(A run of rows)
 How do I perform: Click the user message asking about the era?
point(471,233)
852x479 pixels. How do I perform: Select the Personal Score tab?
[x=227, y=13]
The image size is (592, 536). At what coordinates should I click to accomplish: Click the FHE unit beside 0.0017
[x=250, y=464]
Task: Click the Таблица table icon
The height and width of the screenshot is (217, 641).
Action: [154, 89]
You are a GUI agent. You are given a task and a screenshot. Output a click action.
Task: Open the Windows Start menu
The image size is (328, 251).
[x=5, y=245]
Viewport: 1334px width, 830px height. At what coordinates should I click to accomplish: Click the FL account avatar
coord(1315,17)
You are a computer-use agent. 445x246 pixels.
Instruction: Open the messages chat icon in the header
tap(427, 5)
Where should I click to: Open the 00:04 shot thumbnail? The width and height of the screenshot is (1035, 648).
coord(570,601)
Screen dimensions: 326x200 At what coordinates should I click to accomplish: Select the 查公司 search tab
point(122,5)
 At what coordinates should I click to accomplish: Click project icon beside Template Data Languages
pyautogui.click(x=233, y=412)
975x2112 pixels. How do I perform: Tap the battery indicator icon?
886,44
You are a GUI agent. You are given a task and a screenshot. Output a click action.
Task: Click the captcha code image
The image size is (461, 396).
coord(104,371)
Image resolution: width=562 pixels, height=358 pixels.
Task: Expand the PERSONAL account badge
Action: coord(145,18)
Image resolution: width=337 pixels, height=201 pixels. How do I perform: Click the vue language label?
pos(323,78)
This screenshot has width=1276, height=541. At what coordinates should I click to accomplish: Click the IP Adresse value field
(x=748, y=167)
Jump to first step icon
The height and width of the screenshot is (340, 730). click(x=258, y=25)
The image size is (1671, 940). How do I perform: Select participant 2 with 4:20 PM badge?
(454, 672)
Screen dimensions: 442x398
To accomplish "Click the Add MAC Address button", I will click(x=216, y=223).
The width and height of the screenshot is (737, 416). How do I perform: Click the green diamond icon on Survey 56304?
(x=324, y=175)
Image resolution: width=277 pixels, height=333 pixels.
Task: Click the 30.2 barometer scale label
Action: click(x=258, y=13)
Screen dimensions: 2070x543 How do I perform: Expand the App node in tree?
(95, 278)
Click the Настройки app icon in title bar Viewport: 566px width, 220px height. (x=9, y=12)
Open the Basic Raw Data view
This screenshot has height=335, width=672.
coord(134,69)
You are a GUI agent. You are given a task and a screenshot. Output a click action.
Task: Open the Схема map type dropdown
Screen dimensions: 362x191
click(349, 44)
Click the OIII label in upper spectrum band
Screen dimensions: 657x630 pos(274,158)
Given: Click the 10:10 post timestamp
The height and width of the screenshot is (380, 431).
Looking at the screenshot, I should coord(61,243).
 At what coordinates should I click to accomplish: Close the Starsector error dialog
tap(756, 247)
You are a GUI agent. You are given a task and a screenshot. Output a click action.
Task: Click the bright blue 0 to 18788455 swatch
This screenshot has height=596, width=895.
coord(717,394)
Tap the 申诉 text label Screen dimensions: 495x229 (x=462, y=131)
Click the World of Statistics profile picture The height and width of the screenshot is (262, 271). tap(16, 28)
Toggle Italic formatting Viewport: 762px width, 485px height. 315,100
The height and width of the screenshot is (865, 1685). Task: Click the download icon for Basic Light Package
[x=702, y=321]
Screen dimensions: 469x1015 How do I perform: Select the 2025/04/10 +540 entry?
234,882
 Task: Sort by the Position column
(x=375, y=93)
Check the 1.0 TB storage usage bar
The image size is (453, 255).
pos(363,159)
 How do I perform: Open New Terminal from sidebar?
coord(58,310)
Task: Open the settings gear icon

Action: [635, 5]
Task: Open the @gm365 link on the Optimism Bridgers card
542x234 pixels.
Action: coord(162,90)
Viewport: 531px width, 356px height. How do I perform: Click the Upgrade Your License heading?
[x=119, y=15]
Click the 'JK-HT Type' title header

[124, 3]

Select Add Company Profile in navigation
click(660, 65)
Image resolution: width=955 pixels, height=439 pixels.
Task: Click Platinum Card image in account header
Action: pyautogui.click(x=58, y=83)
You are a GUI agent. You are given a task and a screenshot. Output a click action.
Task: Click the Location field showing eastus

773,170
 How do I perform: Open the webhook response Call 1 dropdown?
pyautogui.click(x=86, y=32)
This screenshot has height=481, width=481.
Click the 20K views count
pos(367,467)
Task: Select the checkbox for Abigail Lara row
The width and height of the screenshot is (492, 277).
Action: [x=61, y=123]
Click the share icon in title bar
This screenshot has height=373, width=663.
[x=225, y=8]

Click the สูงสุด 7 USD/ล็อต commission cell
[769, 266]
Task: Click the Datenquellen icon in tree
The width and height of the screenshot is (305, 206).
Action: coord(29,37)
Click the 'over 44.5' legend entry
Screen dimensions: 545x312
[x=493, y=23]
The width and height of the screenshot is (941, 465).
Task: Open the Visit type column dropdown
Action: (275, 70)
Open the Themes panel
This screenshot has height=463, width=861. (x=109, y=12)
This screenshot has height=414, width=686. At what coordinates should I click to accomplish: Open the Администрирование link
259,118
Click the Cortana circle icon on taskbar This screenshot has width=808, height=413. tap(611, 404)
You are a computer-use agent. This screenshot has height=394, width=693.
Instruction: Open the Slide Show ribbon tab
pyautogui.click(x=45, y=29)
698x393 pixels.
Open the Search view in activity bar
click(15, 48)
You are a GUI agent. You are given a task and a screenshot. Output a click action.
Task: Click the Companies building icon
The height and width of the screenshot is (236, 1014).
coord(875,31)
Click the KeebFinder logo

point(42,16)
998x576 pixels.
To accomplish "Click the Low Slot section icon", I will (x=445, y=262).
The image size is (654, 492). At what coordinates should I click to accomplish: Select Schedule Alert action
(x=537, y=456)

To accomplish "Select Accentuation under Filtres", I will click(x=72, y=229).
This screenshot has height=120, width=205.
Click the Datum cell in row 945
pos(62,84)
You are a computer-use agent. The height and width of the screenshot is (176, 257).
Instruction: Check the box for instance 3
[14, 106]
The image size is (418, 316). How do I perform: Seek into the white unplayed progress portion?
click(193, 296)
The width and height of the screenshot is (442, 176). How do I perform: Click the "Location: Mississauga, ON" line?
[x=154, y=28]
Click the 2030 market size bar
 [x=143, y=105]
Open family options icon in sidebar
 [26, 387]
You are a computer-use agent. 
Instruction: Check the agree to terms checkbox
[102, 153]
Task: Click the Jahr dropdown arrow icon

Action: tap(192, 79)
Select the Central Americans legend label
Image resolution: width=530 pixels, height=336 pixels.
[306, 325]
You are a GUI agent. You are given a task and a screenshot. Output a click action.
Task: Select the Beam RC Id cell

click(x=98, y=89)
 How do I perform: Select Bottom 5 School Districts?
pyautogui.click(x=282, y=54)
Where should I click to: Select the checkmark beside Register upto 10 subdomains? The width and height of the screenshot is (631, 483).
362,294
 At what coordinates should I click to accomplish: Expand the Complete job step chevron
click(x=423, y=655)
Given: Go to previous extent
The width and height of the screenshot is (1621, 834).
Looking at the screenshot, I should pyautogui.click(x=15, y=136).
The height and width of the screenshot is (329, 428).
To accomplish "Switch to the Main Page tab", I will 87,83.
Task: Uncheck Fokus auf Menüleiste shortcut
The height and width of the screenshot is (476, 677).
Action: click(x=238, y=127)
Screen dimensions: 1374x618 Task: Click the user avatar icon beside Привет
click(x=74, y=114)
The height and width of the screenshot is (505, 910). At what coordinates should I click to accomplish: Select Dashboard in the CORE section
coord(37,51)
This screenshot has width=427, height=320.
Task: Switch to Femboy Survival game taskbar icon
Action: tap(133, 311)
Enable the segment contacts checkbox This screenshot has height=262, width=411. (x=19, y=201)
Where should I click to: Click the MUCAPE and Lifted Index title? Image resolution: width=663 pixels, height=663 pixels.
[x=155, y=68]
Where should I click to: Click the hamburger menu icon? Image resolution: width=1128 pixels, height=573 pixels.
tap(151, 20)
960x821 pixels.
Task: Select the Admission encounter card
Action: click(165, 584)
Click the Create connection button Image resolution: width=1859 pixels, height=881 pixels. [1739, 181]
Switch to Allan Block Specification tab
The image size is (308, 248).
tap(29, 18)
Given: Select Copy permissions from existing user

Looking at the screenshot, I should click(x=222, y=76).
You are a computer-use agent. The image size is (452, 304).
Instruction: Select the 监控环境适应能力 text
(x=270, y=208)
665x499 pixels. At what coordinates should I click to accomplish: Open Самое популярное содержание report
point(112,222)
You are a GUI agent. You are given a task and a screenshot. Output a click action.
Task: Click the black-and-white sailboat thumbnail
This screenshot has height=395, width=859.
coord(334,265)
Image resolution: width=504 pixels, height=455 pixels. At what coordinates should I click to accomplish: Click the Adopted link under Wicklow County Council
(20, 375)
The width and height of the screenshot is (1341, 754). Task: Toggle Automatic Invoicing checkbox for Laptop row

> [What you are asked to do] Count the lines in the rows above that contain the string "text". Reply with the number alone.

> [Result of the exercise] 2